If it’s already posted on the Internet and it’s too late, we should of course still try our best to keep it out of the training set.

As for the question of “should we give up on security after AGI attains high capabilities?” we shouldn’t give up as long as our preparation could non-negligibly increase our probability of escaping doom, even if the probability increase is small. We should always maximize expected utility, even if we are probably doomed.

This is a problem for me, a few days after starting to (try) doing this kind of research. Any directions?

 

The main reason for me is that I want feedback on my ideas, to push me away from directions that are totally useless, which I'm afraid to fall into since I'm not an experienced researcher.

Provided your work stays within the boundary of safe stuff, or stuff that is already very well known, asking around in public should be fine.

If you're working with questionable stuff that isn't well known, that does get trickier. One strategy is to just... not work on that kind of thing. I've dropped a few research avenues for exactly that reason.

Other than that, getting to know people in the field or otherwise establishing some kind of working relationship could be useful. More organized versions of this could look like Refine, AI Safety Camp, SERI MATS, or maybe if you get a grant somewhere, you could try talking to someone at the organization about your research path.

And as long as you're generally polite, not too pushy, and not asking too much, you'll probably find a lot of people willing to respond to DMs or e-mails. Might as well let them make the decision that they don't want to spend the time to respond rather than assuming it ahead of time. (I'd be willing to try answering questions now and again, but... I am by no means an authority in this field. I only very recently got a grant to start working on this for realsies.)
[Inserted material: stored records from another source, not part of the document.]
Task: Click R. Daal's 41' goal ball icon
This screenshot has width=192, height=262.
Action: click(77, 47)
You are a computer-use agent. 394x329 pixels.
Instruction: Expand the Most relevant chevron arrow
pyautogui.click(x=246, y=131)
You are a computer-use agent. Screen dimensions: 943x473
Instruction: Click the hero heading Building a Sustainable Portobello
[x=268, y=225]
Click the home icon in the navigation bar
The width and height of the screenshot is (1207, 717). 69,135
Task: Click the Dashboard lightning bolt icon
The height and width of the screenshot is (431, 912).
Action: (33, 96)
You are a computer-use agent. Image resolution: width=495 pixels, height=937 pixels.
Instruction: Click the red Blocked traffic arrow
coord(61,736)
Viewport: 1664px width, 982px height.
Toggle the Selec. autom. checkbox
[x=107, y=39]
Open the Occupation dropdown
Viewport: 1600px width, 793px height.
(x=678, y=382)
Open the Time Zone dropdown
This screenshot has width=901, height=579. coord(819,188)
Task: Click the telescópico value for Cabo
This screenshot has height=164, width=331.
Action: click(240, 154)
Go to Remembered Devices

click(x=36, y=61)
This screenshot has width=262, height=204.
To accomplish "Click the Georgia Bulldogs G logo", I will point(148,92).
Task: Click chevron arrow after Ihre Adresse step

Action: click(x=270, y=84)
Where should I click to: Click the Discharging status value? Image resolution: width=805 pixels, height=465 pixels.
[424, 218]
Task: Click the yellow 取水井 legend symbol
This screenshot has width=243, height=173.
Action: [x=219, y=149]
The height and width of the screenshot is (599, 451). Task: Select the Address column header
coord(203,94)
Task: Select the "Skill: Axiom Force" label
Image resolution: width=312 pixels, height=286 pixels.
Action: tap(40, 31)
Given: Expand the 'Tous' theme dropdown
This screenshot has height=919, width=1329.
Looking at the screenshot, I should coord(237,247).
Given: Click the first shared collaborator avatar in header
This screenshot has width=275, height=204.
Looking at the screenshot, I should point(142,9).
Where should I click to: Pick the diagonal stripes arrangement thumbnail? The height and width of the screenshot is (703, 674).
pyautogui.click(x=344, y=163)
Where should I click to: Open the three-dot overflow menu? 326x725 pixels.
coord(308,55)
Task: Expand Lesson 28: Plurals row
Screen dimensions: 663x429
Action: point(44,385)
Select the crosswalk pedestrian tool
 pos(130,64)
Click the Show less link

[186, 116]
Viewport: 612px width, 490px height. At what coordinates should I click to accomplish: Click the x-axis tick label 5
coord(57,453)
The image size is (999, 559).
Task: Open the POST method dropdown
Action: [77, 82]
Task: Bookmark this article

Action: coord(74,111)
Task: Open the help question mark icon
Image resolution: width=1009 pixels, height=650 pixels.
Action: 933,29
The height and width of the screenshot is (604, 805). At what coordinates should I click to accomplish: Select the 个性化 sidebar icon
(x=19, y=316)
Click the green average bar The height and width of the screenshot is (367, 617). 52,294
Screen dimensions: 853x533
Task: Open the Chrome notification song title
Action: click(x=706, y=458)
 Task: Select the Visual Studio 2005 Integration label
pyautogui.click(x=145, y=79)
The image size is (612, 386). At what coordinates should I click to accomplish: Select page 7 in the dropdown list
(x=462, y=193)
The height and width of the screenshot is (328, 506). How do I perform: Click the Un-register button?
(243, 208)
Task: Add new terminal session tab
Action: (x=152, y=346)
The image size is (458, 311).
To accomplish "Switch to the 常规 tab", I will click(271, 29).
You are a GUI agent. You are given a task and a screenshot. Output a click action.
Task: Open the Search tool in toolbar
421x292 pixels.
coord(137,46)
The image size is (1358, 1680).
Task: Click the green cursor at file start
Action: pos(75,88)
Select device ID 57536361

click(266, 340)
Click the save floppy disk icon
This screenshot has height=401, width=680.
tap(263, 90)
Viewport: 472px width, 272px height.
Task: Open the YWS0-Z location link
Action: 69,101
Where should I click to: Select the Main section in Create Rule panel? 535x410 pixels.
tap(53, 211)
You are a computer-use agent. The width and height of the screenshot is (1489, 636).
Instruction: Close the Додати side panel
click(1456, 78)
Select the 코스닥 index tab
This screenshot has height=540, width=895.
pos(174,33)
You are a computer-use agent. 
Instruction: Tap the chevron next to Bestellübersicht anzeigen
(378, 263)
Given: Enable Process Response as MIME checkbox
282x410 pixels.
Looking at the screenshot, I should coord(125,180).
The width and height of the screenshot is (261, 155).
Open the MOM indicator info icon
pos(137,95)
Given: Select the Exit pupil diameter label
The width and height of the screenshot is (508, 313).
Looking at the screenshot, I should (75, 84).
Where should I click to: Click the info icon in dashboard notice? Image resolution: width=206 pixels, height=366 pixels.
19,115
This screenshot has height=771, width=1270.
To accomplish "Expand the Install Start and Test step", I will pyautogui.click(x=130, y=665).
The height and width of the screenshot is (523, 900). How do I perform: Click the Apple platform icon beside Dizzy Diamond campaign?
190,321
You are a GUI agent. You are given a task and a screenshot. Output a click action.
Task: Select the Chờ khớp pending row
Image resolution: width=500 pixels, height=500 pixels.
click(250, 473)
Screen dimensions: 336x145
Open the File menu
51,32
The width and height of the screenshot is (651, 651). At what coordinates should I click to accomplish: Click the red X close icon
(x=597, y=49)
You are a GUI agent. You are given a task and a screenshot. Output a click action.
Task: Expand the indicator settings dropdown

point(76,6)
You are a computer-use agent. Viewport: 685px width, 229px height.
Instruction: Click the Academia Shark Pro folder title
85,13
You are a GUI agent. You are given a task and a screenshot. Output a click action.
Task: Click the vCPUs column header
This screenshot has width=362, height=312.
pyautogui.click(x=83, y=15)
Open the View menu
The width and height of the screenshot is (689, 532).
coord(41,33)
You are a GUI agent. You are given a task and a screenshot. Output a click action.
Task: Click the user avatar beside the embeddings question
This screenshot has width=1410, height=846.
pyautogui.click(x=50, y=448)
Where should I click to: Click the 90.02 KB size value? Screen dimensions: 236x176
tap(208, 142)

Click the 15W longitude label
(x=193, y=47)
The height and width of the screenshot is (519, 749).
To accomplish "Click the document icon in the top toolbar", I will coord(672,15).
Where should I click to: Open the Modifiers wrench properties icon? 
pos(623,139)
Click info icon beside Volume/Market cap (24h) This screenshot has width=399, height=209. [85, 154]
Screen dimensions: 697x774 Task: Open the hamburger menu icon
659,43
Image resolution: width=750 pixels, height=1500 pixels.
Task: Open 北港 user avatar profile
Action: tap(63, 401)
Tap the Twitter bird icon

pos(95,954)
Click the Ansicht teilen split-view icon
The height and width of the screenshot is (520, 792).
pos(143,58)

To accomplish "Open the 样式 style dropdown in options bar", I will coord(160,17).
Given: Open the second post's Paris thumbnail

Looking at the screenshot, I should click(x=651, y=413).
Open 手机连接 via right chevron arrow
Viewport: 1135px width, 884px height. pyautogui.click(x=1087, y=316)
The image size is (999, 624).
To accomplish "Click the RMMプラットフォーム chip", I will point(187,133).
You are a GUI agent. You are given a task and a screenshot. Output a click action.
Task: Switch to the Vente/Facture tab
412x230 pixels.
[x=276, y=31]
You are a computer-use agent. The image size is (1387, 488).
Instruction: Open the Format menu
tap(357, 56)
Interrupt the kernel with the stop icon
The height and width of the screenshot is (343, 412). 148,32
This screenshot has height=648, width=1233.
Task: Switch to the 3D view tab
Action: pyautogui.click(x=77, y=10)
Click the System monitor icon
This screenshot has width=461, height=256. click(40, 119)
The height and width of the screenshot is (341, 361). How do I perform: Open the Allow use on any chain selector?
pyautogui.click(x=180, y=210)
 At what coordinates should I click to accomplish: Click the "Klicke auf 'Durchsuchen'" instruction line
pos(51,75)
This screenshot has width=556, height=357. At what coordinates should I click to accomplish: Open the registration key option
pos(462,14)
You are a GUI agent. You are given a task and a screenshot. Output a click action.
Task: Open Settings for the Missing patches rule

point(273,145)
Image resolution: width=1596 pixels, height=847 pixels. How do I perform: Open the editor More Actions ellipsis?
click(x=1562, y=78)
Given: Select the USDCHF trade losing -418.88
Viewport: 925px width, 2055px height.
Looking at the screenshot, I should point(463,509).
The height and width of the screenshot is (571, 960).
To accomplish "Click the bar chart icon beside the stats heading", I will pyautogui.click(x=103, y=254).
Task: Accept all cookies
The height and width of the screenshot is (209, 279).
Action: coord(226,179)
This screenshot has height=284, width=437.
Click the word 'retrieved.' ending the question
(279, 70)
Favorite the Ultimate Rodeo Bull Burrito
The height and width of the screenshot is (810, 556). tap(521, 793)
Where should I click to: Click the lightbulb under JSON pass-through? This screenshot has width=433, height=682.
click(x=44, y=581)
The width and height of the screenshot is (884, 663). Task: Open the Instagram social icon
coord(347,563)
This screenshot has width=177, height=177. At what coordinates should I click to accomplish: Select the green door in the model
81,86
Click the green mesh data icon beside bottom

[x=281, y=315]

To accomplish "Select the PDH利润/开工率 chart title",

It would be really nice to figure out something to cover this use case in a more organized way that wouldn't require the kinds of commitments that mentorships imply. I'm kind of wondering about just setting up a registry of 'hey I know things and I'm willing to answer questions sometimes' people. Might already exist somewhere.

[I also just got funded (FTX) to work on this for realsies 😸🙀 ]

I'm still in "learn the field" mode, I didn't pick any direction to dive into, but I am asking myself questions like "how would someone armed with a pretty strong AI take over the world?".

Regarding commitment from the mentor: My current format is "live blogging" in a Slack channel. A mentor could look whenever they want, and comment only on whatever they want to. wdyt?

(But I don't know who to add to such a channel which would also contain the potentially harmful ideas)

[I also just got funded (FTX) to work on this for realsies 😸🙀 ]

Congratulations and welcome :D

A mentor could look whenever they want, and comment only on whatever they want to. wdyt?

Sounds reasonable- I'm not actually all that familiar with Slack features, but if it's a pure sequential chatlog, there may be some value in using something that has a more forum-y layout with threaded topics. I've considered using github for this purpose since it's got a bunch of collaboration stuff combined with free private repos and permissions management.

Still don't know what to do on the potentially dangerous side of things, though. Getting advice about that sort of thing tends to require both knowledge and a particular type of trustworthiness, and there just aren't a lot of humans in that subset available for frequent pokes. And for particularly spooky stuff, I would lean towards only trusting E2EE services, though that kind of thing should be rare.

It seems https://www.globaleaks.org/ could be used as the basis of such a system (open source; I'm not affiliated).

Could be worth poking at- the use case is quite a bit different, but I could see there being some common primitives. Probably some best practices if nothing else.